> **EXERCISE AIM**
Retype each of the items below word for word, with nothing changed.

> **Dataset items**
########
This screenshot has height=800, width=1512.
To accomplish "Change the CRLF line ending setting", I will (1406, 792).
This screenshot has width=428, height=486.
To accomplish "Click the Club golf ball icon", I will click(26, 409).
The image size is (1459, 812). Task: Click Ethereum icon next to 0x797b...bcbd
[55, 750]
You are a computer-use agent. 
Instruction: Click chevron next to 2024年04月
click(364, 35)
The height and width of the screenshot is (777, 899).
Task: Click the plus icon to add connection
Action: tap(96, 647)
########
> **SOLUTION**
This screenshot has height=800, width=1512.
To accomplish "Change the CRLF line ending setting", I will (1406, 792).
This screenshot has width=428, height=486.
To accomplish "Click the Club golf ball icon", I will click(26, 409).
The image size is (1459, 812). Task: Click Ethereum icon next to 0x797b...bcbd
[55, 750]
You are a computer-use agent. 
Instruction: Click chevron next to 2024年04月
click(364, 35)
The height and width of the screenshot is (777, 899).
Task: Click the plus icon to add connection
Action: tap(96, 647)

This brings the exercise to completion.